What is expected: In the supplement forum thread below, how many grams of glutamine per day does gopro say give the best effect?

Document segment:
<<<<

Glutamine, in my opinion, should top the whole list!


----------



## Stickboy (Feb 16, 2002)

I haven't taken any supps, but am considering it.  Quick question, do any of them interfere with prescription medicines?  That's the main thing that has prevented me from talking them.  Not sure how it's gonna react with my allergy medicine.

(I'll ask my doc to be sure, just wondering if anyone knew of any that "might")


----------



## gopro (Feb 17, 2002)

> _*Originally posted by Stickboy *_
> I haven't taken any supps, but am considering it.  Quick question, do any of them interfere with prescription medicines?  That's the main thing that has prevented me from talking them.  Not sure how it's gonna react with my allergy medicine.
> 
> (I'll ask my doc to be sure, just wondering if anyone knew of any that "might")



Certain one's can...like thermogenic supplements, stimulants, and certain herbs. Others like vitamins, proteins, creatine, glutamine, ZMA, and most other's are fine. Always check with your doc first and/or read labels for contraindictions.


----------



## Arnold (Feb 17, 2002)

> _*Originally posted by gopro *_
> Glutamine, in my opinion, should top the whole list!



Above whey & creatine?


----------



## gopro (Feb 18, 2002)

> _*Originally posted by Prince *_
> 
> 
> Above whey & creatine?



YUP!


----------



## Rob_NC (Feb 18, 2002)

Hey GP,  don't you get enough Glutamine with your protein, or does it matter what type you're getting?


----------



## gopro (Feb 18, 2002)

> _*Originally posted by Rob_NC *_
> Hey GP,  don't you get enough Glutamine with your protein, or does it matter what type you're getting?



No you don't. You need a 5 gram dose in one shot, and 15-30 grams per day for the best effect. The peptide form is best. This is the only supplement that I take year around, aside from vitamins.


----------



## Arnold (Feb 18, 2002)

> _*Originally posted by gopro *_
> No you don't. You need a 5 gram dose in one shot, and 15-30 grams per day for the best effect.



Where did you come up with these amounts? Experience, or research?

If from experience, how did you measure to know you need 15-30 grams for it to be effective? Also, why do you need to take 5 grams in one dose?

>>>>

Supplied entries:
<<<<

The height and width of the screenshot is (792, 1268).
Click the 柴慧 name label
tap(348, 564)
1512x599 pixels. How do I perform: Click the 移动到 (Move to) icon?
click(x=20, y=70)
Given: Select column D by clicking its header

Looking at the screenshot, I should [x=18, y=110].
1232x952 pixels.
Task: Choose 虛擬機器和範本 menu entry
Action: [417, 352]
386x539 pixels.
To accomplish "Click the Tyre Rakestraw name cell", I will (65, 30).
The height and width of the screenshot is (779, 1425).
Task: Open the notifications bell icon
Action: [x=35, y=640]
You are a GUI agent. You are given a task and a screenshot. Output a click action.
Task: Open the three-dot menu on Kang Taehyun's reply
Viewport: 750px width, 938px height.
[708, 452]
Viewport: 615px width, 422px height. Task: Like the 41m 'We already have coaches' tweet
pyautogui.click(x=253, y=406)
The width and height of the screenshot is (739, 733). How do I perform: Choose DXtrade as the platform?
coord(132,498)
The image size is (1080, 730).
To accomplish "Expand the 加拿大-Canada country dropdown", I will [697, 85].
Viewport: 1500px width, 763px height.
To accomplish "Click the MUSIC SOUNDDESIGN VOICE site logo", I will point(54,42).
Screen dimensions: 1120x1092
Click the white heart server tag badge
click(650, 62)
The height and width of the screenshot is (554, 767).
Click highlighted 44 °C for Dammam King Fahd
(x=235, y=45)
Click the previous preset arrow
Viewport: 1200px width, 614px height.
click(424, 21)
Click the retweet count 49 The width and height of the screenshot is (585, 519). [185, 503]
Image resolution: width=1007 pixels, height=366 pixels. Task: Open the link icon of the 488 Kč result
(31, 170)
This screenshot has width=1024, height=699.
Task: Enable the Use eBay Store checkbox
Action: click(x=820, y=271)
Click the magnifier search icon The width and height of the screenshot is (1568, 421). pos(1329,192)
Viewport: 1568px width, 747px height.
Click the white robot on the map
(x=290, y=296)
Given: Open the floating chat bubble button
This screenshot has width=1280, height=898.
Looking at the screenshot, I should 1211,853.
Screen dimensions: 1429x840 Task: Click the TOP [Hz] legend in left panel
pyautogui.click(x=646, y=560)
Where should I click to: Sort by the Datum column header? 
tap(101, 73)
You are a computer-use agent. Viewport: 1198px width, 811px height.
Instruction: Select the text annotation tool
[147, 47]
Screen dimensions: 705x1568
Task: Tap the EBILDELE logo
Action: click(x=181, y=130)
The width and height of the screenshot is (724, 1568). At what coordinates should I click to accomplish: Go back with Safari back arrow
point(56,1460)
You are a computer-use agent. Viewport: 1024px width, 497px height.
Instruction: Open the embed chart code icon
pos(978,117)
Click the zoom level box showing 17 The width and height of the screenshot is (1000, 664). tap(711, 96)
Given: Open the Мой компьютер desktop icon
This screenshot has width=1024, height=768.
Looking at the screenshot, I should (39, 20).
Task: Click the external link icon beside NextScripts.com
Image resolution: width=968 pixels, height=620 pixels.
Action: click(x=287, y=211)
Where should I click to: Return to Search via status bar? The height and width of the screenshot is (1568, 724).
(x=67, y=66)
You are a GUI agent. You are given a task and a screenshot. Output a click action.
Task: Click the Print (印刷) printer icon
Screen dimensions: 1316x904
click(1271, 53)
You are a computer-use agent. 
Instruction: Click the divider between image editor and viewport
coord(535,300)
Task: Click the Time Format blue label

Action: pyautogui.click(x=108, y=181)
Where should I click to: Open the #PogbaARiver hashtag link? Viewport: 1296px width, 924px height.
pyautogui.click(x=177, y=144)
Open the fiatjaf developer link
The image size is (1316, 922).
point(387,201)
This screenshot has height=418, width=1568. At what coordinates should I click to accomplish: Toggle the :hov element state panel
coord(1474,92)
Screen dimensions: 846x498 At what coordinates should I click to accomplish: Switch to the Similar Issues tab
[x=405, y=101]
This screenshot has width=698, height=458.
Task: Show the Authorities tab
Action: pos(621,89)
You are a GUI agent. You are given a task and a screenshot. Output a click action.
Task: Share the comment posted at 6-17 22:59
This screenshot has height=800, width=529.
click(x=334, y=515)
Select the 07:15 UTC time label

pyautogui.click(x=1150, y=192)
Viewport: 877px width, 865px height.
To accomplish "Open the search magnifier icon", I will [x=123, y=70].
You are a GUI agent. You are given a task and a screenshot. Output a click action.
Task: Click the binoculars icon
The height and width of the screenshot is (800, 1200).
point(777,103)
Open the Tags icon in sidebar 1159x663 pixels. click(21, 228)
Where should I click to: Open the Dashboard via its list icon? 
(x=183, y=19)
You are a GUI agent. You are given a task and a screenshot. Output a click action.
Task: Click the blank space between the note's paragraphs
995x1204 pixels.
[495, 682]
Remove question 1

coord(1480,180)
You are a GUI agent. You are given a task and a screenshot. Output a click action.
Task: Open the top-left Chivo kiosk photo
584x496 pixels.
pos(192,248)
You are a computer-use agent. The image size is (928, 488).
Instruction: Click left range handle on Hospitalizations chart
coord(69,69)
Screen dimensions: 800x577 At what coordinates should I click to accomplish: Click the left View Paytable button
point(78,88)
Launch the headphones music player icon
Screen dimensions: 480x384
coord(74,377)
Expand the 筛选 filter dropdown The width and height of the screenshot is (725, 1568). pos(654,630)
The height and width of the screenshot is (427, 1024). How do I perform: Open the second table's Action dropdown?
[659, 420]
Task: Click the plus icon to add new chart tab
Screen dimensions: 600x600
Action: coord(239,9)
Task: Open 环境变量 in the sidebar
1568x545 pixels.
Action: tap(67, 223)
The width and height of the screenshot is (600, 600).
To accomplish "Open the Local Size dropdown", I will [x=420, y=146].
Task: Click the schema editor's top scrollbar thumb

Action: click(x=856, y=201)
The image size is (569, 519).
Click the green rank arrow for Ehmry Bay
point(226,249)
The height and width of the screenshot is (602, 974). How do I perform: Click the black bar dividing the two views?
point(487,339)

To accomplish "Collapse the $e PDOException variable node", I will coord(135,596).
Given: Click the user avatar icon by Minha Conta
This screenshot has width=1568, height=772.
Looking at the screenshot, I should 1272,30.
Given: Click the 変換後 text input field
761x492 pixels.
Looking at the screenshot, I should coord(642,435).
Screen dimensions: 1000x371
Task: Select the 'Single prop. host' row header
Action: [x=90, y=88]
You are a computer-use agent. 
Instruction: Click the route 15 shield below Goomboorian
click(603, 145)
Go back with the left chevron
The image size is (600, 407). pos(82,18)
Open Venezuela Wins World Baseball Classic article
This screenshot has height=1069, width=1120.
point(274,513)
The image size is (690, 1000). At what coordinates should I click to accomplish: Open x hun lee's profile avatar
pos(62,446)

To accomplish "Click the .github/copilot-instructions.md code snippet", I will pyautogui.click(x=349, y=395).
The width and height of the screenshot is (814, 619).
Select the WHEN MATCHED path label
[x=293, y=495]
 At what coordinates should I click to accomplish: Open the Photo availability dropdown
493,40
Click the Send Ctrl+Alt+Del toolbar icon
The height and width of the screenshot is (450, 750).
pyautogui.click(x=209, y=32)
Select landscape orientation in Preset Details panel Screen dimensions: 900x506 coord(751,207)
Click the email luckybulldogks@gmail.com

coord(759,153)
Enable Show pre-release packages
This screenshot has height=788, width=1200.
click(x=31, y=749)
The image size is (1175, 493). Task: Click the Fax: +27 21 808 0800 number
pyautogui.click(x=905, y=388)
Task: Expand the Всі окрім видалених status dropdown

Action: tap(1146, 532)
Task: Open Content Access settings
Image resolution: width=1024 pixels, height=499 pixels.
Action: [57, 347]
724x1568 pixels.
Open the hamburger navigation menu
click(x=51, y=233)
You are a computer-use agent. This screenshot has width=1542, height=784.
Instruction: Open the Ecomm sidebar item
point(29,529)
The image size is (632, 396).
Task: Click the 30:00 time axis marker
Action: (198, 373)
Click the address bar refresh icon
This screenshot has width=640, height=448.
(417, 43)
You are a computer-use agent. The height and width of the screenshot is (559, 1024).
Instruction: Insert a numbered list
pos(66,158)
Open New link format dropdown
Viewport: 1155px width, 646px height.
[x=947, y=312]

>>>>

Solution to the exercise: 15-30 grams per day